Four-olive Martini: A Minor Drama at Last Call

Your eyes are drained as sapphires lost in blue
And ice. The frown your face is wearing tells
An adequate counterpoint to the tap
Of painted nails now playing up and down
The crystal stem. What is holding me from you
Maintains for us our several separate hells.
Our share in the punishment — your sullen lip
Against the rim, my olive quarto on
A cocktail spike — each rings as clear and true
As Gordon’s and diamonds (or Seagram’s and pearls).
Delivering the sudden burning sip —
The winter sting that splits us skin from bone —
“To each our own!” I say, and know it’s false
But wish to cut the crap with a little gin.

Scot said...

Isn't it.

loudogblog said...

"Win with it."

Finding good rhymes can be very difficult. Tom Lehrer once said that the problem with writing songs about mathematics is that nothing rhymes with algebra.

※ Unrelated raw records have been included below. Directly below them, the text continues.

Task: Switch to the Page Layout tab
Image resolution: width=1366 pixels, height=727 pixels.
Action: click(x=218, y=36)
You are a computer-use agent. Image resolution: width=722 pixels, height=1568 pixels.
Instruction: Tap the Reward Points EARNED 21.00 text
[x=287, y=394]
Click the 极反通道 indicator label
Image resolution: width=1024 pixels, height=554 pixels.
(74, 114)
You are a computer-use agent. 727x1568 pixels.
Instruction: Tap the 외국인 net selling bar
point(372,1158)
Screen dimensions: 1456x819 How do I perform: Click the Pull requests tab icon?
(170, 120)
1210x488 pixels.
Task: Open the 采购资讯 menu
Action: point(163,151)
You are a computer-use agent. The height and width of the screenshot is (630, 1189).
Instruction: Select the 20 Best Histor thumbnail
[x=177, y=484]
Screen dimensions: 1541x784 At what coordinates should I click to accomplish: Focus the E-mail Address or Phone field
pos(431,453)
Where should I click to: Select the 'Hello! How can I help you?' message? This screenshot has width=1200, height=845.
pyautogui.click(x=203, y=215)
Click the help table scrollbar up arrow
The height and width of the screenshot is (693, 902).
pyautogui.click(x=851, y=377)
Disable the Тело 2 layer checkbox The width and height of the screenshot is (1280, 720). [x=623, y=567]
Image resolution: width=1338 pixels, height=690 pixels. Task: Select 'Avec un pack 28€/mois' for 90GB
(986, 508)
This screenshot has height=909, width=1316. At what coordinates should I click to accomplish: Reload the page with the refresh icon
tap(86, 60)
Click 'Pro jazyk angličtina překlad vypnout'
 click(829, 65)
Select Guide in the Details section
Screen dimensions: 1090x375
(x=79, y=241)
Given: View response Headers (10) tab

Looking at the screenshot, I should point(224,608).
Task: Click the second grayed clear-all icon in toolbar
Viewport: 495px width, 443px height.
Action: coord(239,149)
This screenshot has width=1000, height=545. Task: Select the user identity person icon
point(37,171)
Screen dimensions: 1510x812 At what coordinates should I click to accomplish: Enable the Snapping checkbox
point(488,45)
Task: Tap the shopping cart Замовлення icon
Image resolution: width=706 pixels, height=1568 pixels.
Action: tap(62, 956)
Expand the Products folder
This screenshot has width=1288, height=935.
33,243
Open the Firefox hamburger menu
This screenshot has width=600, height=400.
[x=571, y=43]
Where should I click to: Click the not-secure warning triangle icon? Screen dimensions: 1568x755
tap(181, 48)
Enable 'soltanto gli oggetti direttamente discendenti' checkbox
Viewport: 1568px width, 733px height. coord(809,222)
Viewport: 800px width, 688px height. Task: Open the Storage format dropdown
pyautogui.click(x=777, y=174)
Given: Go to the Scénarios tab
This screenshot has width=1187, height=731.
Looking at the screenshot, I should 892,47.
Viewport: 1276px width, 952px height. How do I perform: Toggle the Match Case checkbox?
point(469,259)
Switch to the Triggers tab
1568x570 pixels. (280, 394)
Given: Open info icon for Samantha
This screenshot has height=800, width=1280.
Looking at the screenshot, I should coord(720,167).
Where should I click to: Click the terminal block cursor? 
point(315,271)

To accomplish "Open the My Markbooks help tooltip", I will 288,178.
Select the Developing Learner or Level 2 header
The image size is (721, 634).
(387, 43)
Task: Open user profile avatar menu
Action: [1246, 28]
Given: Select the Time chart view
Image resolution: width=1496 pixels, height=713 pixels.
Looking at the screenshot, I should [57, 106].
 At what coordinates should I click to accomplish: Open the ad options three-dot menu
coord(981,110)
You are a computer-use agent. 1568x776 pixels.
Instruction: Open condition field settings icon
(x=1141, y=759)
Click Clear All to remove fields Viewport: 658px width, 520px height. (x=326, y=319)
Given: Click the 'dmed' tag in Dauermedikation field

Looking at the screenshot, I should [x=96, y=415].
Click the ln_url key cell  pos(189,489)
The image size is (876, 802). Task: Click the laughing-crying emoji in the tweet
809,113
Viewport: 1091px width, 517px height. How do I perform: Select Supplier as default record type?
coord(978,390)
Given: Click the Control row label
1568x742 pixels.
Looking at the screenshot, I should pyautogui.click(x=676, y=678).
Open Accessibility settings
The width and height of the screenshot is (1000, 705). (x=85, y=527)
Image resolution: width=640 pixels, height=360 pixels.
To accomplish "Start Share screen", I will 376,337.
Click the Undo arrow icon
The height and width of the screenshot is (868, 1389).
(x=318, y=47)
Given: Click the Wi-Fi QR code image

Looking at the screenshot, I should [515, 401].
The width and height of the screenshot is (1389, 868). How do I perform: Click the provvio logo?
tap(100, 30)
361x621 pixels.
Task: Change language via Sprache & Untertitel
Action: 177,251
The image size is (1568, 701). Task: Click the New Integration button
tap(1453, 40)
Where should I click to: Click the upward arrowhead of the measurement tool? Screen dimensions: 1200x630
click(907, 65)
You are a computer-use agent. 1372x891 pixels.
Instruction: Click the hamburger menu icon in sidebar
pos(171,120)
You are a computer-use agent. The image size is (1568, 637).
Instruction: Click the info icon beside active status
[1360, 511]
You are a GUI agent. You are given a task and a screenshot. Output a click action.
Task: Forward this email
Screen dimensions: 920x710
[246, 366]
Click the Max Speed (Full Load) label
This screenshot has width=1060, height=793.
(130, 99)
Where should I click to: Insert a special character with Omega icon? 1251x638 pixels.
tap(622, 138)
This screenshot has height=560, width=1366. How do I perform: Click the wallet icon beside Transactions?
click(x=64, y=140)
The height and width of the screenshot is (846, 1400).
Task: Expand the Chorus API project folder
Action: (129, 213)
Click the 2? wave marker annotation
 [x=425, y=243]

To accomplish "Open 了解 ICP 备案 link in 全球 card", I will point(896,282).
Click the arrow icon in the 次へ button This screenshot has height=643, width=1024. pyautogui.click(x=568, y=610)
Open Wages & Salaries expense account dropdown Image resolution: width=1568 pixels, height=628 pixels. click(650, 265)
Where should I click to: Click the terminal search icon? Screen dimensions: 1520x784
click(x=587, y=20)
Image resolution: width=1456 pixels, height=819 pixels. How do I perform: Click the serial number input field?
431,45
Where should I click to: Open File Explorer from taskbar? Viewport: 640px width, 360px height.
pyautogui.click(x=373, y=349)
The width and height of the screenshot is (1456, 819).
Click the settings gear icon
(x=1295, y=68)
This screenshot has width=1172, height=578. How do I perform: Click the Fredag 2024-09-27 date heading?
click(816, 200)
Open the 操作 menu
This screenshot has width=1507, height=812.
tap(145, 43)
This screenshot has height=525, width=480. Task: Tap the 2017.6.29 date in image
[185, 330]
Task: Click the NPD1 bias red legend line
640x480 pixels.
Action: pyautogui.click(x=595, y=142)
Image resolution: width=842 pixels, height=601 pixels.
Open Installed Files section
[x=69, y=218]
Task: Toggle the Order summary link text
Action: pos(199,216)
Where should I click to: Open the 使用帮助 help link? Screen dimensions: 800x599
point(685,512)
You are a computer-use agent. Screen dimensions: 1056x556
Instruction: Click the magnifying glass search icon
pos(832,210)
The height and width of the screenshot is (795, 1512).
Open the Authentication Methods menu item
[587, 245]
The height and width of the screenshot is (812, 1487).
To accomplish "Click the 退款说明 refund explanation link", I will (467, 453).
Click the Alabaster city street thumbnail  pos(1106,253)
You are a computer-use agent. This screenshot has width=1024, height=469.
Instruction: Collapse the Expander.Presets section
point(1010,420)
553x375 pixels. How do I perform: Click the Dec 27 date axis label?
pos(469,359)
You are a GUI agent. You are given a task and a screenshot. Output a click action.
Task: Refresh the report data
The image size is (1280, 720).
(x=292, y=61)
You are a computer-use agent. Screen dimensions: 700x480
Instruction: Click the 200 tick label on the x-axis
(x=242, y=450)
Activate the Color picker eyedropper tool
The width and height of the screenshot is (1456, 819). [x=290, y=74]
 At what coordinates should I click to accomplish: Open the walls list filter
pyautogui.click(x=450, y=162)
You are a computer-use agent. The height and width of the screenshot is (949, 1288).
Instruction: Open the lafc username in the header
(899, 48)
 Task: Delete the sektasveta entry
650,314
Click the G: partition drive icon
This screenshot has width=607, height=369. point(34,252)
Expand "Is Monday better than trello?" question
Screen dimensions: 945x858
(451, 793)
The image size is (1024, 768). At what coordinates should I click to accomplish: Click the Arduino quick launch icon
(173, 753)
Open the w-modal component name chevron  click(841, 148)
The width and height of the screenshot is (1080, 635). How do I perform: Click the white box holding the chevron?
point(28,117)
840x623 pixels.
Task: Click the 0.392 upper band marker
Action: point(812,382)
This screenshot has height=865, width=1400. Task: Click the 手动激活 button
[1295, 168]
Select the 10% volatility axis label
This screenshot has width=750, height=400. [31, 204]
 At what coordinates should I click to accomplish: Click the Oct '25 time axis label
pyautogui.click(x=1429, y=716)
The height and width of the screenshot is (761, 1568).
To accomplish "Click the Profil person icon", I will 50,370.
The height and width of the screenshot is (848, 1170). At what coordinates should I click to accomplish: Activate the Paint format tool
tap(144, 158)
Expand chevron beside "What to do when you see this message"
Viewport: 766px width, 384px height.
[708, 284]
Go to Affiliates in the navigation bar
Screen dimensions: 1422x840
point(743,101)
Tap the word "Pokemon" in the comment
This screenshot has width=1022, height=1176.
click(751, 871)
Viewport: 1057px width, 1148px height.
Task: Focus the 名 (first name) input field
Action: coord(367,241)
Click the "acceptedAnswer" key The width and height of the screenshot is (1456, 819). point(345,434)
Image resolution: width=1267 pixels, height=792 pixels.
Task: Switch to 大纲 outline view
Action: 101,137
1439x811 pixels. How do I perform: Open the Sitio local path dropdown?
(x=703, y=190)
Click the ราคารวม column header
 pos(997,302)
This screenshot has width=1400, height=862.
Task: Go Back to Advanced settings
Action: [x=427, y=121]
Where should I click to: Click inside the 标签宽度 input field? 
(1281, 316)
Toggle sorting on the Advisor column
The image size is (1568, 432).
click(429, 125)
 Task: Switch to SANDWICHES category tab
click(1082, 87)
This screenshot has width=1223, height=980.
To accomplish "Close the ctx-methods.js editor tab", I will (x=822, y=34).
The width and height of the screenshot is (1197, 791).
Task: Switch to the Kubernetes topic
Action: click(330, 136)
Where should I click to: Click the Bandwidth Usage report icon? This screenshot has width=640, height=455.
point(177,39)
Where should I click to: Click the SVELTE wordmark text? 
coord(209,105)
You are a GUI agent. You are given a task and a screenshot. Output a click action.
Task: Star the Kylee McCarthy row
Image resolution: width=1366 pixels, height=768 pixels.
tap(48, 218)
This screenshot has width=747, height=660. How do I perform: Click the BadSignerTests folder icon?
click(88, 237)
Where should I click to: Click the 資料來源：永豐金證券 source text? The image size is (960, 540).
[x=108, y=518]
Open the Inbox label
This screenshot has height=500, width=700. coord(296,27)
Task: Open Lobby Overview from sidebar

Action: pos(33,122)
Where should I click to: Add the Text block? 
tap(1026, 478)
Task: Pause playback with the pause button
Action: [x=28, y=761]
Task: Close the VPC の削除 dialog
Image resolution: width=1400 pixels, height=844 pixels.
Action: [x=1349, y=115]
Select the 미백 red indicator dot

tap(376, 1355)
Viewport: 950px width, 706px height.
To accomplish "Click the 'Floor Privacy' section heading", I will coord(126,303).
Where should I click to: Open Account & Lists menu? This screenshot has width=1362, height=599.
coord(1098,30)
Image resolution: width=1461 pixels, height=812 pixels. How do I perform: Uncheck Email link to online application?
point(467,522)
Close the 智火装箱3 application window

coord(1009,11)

And, of course, there's this famous line from The Pirates of Penzance:

"When I have learnt what progress has been made in modern gunnery,
When I know more of tactics than a novice in a nunnery
In short, when I've a smattering of elemental strategy
Hmmm... strategy... strategy, lategy, bategy... Aha! I have it!
You'll say a better Major-General has never sat a gee."